REQUIRED ACTION: In the listing below, a line holding "Instruction: Click the 0 B y-axis label" and a line holding "The width and height of the screenshot is (1355, 577)." mark the range. Retype both exactly, with all lines between them.

LISTED RECORDS:
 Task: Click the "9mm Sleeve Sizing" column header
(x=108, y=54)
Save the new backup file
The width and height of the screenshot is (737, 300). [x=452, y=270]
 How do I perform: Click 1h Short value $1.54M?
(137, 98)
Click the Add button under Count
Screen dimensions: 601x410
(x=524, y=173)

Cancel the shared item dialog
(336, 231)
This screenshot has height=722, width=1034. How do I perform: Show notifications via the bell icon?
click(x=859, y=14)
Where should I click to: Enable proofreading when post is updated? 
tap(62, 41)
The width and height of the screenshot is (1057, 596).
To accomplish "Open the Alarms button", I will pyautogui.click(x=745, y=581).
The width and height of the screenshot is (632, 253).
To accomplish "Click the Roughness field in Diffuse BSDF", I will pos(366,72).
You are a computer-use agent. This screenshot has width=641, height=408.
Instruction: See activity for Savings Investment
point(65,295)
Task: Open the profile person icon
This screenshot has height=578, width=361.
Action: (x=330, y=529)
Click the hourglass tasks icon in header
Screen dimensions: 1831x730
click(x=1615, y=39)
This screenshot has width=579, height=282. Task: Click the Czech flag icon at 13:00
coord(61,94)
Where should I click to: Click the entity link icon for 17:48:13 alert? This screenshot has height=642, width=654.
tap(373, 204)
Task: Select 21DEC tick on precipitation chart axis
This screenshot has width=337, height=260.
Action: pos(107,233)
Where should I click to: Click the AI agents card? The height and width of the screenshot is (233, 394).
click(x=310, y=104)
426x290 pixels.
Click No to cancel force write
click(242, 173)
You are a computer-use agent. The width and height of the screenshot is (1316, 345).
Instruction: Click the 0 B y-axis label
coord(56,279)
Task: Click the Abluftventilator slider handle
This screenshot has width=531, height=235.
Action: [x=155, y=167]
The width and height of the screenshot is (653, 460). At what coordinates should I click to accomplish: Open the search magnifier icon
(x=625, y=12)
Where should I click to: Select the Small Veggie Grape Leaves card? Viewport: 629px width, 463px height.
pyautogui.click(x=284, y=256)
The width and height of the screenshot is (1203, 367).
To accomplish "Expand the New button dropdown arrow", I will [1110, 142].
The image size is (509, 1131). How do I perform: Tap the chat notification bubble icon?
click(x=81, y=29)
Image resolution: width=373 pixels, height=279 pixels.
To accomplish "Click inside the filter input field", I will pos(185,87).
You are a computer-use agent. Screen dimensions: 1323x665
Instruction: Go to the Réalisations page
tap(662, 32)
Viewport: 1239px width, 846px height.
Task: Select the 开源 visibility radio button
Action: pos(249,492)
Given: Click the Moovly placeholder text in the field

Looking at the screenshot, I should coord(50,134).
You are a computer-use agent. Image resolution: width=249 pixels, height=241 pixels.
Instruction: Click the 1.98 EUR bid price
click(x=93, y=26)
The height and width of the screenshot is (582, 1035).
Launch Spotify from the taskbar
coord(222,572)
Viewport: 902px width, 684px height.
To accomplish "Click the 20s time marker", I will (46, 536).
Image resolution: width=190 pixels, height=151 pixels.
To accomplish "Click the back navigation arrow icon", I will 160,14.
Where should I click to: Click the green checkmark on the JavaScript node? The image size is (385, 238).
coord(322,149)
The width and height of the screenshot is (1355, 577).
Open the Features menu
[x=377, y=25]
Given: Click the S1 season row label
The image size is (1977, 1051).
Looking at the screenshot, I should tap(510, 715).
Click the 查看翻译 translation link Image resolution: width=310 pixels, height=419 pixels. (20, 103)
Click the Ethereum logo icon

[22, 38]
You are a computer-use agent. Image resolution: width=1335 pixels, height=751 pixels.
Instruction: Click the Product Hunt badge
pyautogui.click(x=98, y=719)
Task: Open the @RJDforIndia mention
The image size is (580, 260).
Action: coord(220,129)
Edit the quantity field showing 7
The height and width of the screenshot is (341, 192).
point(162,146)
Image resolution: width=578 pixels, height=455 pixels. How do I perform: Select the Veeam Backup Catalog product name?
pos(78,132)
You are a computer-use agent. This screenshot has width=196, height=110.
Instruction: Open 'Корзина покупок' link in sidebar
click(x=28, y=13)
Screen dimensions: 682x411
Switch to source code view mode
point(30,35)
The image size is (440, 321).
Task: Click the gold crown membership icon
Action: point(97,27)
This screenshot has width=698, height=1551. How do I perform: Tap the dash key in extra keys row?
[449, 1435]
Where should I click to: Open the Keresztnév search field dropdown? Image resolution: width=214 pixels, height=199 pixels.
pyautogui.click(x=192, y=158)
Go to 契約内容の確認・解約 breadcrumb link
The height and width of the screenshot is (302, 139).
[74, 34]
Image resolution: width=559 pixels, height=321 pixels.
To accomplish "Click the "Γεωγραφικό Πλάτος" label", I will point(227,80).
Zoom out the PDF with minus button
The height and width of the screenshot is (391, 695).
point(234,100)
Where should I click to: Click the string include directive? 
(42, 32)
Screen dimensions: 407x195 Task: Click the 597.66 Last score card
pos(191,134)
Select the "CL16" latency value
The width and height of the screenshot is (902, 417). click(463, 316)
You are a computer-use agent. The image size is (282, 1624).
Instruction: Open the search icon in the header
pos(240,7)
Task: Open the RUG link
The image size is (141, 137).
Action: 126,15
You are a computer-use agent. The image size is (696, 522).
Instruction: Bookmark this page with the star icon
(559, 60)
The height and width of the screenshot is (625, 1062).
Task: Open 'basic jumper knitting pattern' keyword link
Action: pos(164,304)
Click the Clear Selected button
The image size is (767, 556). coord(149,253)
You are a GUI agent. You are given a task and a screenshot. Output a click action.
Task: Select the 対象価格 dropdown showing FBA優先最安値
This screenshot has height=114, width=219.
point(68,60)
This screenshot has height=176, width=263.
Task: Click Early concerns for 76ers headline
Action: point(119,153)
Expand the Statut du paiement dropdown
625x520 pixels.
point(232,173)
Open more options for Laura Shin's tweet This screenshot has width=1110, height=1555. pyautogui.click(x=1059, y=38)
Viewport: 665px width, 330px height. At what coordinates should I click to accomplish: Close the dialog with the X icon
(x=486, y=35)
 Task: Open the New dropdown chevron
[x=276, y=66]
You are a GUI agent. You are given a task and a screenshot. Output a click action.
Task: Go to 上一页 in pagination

RESULT FOR THIS EXERCISE:
Instruction: Click the 0 B y-axis label
coord(56,279)
Task: Click the Abluftventilator slider handle
This screenshot has width=531, height=235.
Action: [x=155, y=167]
The width and height of the screenshot is (653, 460). At what coordinates should I click to accomplish: Open the search magnifier icon
(x=625, y=12)
Where should I click to: Select the Small Veggie Grape Leaves card? Viewport: 629px width, 463px height.
pyautogui.click(x=284, y=256)
The width and height of the screenshot is (1203, 367).
To accomplish "Expand the New button dropdown arrow", I will [1110, 142].
The image size is (509, 1131). How do I perform: Tap the chat notification bubble icon?
click(x=81, y=29)
Image resolution: width=373 pixels, height=279 pixels.
To accomplish "Click inside the filter input field", I will pos(185,87).
You are a computer-use agent. Screen dimensions: 1323x665
Instruction: Go to the Réalisations page
tap(662, 32)
Viewport: 1239px width, 846px height.
Task: Select the 开源 visibility radio button
Action: pos(249,492)
Given: Click the Moovly placeholder text in the field

Looking at the screenshot, I should coord(50,134).
You are a computer-use agent. Image resolution: width=249 pixels, height=241 pixels.
Instruction: Click the 1.98 EUR bid price
click(x=93, y=26)
The height and width of the screenshot is (582, 1035).
Launch Spotify from the taskbar
coord(222,572)
Viewport: 902px width, 684px height.
To accomplish "Click the 20s time marker", I will (46, 536).
Image resolution: width=190 pixels, height=151 pixels.
To accomplish "Click the back navigation arrow icon", I will 160,14.
Where should I click to: Click the green checkmark on the JavaScript node? The image size is (385, 238).
coord(322,149)
The width and height of the screenshot is (1355, 577).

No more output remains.